A minha profunda admiração por Valter Hugo Mãe vai muito além da sua obra escrita. Ouvi-lo, à semelhança de lê-lo, é para mim um deleite. Acompanhar a sua voz, dicção e pronúncia funciona como um exercício de relaxamento para mim. Gosto de ouvi-lo em entrevistas e podcasts, em conversas mais ou menos informais, onde se dá a conhecer enquanto Homem. É alguém por quem nutro uma admiração mesclada de carinho. Comove-me a sua poesia falada e a escolha de palavras que pontuam as suas narrativas de ritmos melódicos e pacificadores.


"Estamos sempre à procura das nossas grandes crianças. Essas que começámos por ser e que se tornam paulatinamente inacessíveis, como irreais e até proibidas. (…) A criança que não regressa é uma falta de saúde do tempo. Uma enfermidade que aguarda de qualquer maneira."




Por ouvi-lo com alguma frequência, li este «Contra Mim», um livro autobiográfico, com a sua voz de fundo. O meu cérebro foi produzindo a sua voz na minha cabeça, entoando as frases e palavras da forma como acredita que o Valter o faria. Este pequeno (grande) detalhe tornou esta experiência de leitura única. De facto, é um livro especial, íntimo.
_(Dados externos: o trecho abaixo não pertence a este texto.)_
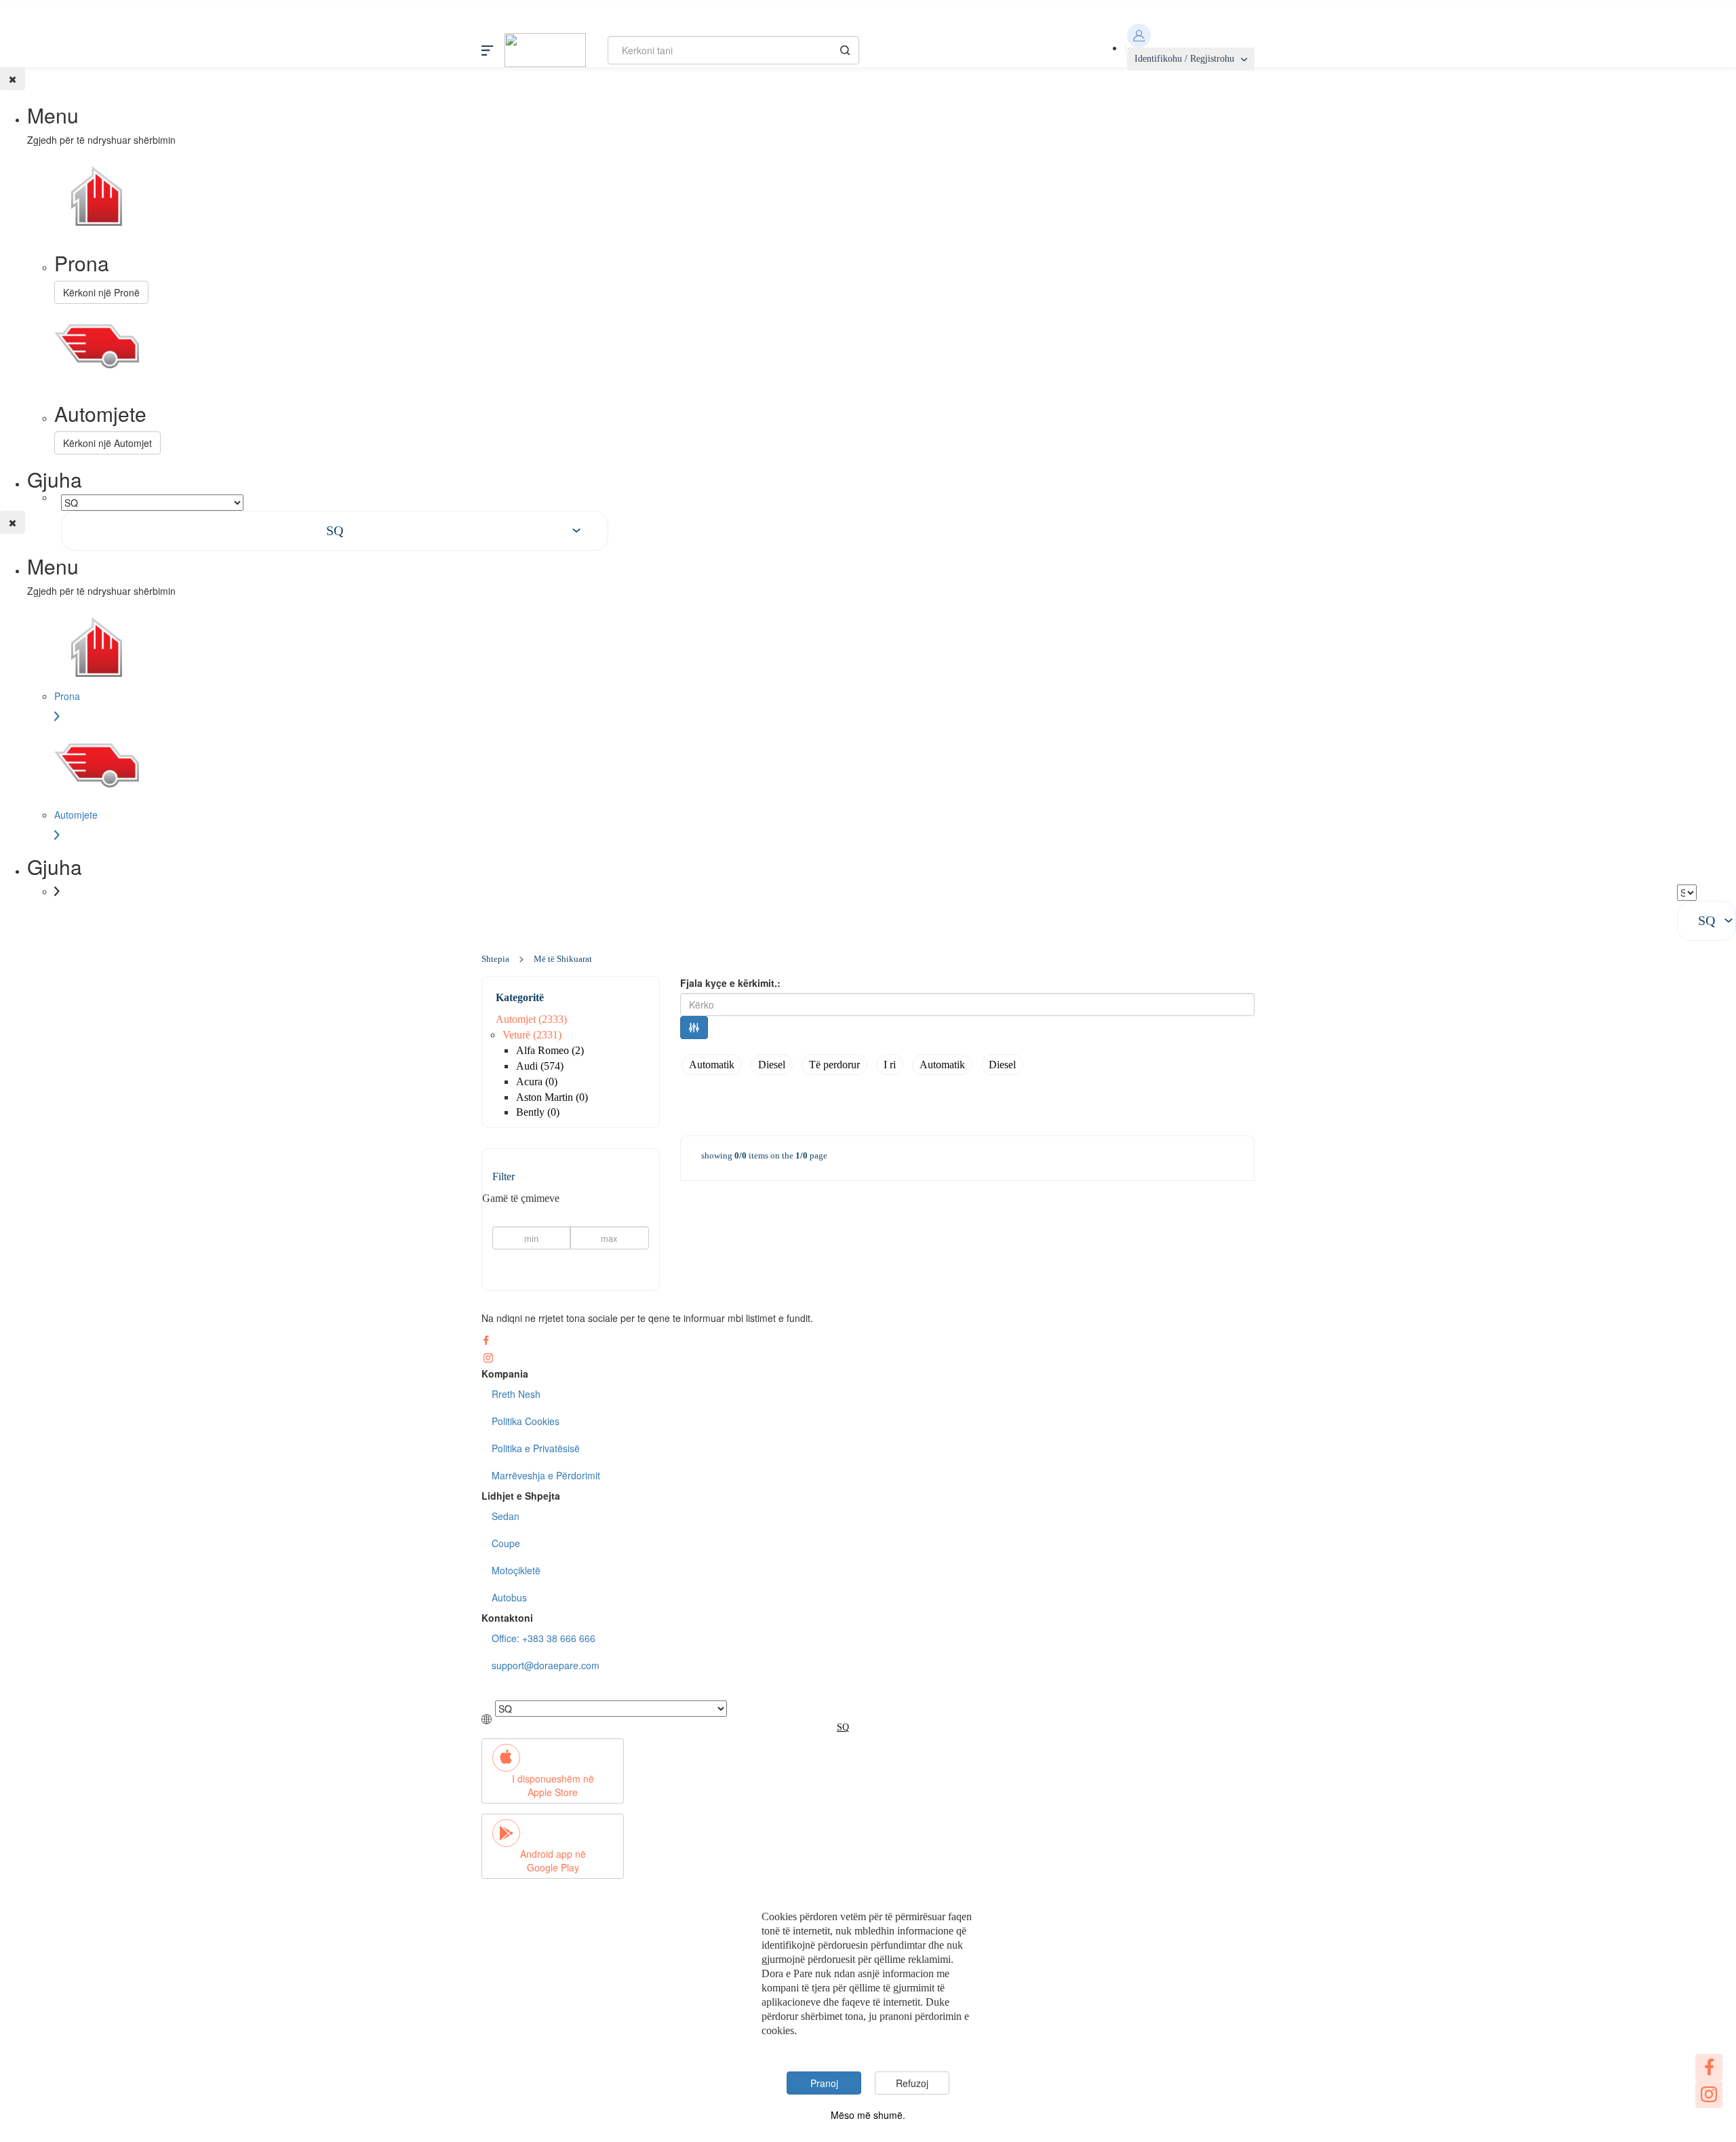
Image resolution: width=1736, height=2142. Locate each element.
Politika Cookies (525, 1421)
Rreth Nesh (516, 1394)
O escritor ganha vida enquanto pessoa e o meu fascínio por esta personagem aumenta.


“Ando, a vida inteira, sobretudo à caça de satisfação para uma angústia constante que se prende a tudo, a ter e não ter, sentir que nunca nada está completo, que nunca tempo algum é suficiente. Falta-me tempo, quero mais, e quero gente e quero corresponder, pertencer genuinamente a cada lugar e melhorar os lugares e melhorar tudo, e ser um pouco feliz no meio de tanta coisa, tanta coisa que nem entendo, não chego a conhecer, não sou sequer inteligente o bastante para as aventuras todas. E digo angústia porque fica no ar um lado mais existencial e filosófico do que a constatação sempre tão violenta da tristeza, alguma tristeza, e a vida faz-se de andar entre alguma tristeza e procurar saída.”


O autor abre-nos a porta de acesso à sua infância, contando-nos as suas experiências emocionais de menino cujo nascimento sucede o falecimento do seu irmão Casimiro, que morreu contando apenas um ano. Este «menino horizontal» fantasmou o seu imaginário de criança, guiando a sua conduta e pensamento. Ao longo do livro, Valter guia-nos pelas suas angústias pautadas por uma pureza e ingenuidade só encontradas na infância. Mesmo menino, o autor era profundo, sofredor, intenso: poeta.

Aconselho vivamente a leitura deste belíssimo retrato autobiográfico do jovem Valter. É um livro que não se lê somente – sente-se. 

“Não cresci para ser, cresci para saber que alguém seria.”

Obrigada, Valter, por mais este presente em forma de livro.